In probability theory and statistics, a random matrix is a matrix-valued random variable. Many important properties in physics are mathematically modeled by random matrix models (e.g. the thermal conductivity of a crystalline solid or disordered physical systems). In the group, properties of the random spectrum of such matrices at increasing dimension are studied. Of particular interest are relations to asymptotic zero distributions of orthogonal polynomials, which have similar properties as the eigenvalue distributions of random matrices.

# Model selection and goodness-of-fit

**Lead:** Prof. Dr. Nicolai Bissantz**Members:**

- Dr. Patrick Bastian
- Dr. Gauthier Dierickx
- Dr. Tim Kutta
- Dr. Marius Kroll
- Pascal Quanz

**Description:**

With real data sets, it is usually not clear how the data were generated. However, the statistician is faced with the task of fitting a model to the data that best reflects the main characteristics and allows the most accurate predictions possible. A model selection procedure assists the statistician in deciding on the best-fitting model prior to the actual data analysis. A typical problem solved by model selection is the identification of relevant covariates in a regression model. For example, for a given biological trait, it is of interest to find out which genes have an influence on the phenotype expression. Model selection procedures can be used to identify the relevant genes and then describe the relationship between these genes and phenotype expression.

Goodness-of-fit tests can be used to compare different statistical methods with respect to the goodness of their fit to the data. For example, once relevant genes are identified, a linear curve and a non-parametric curve can be fitted to predict phenotype expression for a given genetic profile. Which method has advantages can be determined by testing for parametric shape.

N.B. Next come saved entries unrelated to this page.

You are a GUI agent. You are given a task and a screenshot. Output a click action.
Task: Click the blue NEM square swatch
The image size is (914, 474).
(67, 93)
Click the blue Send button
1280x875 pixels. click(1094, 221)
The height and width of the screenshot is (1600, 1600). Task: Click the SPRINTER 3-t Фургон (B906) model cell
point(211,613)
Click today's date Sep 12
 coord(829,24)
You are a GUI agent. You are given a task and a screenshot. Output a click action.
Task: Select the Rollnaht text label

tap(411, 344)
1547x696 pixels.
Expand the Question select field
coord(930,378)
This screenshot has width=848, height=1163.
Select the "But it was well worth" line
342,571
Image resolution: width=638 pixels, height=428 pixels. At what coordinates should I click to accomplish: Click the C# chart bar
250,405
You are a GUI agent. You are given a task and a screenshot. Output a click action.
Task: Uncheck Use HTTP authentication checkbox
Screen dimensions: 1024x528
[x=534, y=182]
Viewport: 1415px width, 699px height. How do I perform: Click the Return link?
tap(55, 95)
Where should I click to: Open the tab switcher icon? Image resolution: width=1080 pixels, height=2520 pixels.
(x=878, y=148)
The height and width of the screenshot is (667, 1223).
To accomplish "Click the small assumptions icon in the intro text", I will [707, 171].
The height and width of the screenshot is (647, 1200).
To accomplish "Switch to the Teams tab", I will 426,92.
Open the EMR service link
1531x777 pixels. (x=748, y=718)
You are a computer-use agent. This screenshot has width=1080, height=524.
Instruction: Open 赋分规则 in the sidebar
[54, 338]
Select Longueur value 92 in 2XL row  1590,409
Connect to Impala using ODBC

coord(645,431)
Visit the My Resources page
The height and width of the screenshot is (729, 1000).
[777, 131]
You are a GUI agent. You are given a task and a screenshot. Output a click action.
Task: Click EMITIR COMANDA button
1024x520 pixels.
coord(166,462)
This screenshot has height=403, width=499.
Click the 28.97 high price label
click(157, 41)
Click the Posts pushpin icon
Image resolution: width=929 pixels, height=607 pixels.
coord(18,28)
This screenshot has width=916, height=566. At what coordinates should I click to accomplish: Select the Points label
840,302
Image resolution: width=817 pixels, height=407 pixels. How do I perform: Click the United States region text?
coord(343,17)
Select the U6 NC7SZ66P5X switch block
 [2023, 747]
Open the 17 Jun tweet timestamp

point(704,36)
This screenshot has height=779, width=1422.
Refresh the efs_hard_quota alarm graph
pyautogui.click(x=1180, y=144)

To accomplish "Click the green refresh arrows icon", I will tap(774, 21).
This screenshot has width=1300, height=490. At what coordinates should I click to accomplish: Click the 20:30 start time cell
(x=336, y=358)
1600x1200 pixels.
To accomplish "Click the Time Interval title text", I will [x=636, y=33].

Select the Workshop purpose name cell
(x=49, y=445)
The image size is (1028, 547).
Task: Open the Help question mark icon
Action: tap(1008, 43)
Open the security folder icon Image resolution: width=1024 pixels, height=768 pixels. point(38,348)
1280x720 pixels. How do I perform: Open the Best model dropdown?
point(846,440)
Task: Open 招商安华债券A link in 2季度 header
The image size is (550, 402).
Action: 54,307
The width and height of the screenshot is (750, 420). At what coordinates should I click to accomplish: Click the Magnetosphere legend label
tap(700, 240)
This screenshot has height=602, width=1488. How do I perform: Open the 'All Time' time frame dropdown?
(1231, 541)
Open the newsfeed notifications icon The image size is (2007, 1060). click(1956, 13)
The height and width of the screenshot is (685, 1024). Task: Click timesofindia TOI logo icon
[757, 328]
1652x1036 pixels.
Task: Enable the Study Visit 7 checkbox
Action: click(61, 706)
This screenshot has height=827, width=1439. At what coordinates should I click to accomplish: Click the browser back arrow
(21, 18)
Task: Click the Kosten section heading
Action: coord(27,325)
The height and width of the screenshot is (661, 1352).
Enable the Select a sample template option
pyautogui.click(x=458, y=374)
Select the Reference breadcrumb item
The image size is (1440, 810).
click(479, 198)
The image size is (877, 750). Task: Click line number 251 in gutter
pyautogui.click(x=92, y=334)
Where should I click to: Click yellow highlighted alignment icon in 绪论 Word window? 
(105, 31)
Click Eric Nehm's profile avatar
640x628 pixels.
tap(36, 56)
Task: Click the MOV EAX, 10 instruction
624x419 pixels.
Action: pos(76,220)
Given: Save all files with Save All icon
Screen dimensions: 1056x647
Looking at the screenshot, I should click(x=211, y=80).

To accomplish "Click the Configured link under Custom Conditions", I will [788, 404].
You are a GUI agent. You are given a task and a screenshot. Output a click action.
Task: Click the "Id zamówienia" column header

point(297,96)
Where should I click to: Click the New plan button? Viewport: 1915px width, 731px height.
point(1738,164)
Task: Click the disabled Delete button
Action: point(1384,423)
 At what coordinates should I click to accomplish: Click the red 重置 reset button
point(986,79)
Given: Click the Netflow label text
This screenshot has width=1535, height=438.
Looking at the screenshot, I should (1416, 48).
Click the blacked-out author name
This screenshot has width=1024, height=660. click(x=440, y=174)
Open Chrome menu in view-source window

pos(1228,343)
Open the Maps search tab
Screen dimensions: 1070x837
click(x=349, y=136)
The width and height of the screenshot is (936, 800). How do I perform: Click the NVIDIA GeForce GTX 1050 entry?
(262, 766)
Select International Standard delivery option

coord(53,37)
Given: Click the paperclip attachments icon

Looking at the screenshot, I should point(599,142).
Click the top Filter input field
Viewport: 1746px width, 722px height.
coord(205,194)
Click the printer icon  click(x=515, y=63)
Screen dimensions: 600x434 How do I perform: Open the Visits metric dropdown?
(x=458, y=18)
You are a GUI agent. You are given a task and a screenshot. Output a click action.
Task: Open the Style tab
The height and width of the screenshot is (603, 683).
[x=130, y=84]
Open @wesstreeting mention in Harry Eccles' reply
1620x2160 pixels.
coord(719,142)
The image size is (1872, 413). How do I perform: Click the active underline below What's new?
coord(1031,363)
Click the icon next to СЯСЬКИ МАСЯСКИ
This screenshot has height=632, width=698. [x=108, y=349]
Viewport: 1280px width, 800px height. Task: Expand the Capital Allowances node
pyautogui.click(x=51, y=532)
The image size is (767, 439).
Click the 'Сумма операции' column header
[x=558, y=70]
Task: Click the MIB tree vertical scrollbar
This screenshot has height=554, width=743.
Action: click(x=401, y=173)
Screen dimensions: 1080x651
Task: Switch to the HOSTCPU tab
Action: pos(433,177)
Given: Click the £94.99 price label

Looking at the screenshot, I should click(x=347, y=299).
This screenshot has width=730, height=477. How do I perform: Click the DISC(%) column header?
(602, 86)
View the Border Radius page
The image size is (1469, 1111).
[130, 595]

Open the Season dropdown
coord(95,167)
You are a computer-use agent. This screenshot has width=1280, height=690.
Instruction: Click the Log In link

In the working group "Model selection and goodness-of-fit", more classical model selection methods are developed and their properties are investigated, as well as more modern methods, such as penalized parametric regression. New tests for the comparison of regression curves are also developed.

# Differential Privacy

**Lead:** Prof. Dr. Holger Dette**Members:**

- Önder Askin
- Martin Dunsche
- Carina Graw
- Dr. Tim Kutta

**Description:**

Statistics often involves working with sensitive data. This results in the danger that the privacy of individuals is endangered from statistical analyses. Typical approaches such as anonymization have become less important due to the rapid advancement of artificial intelligence, and a new method of privacy has emerged, namely Differential Privacy. Conceptually, Differential Privacy guarantees an individual cannot be identified as a participant in a data analysis (e.g., statistics, machine learning). The basis of success is the mathematical formalization and further development of this concept. The working group "Differential Privacy" is interested in whether previous statistical methods remain applicable in the context of differential privacy. Exemplarily, one is interested in the interaction of privacy and statistical accuracy.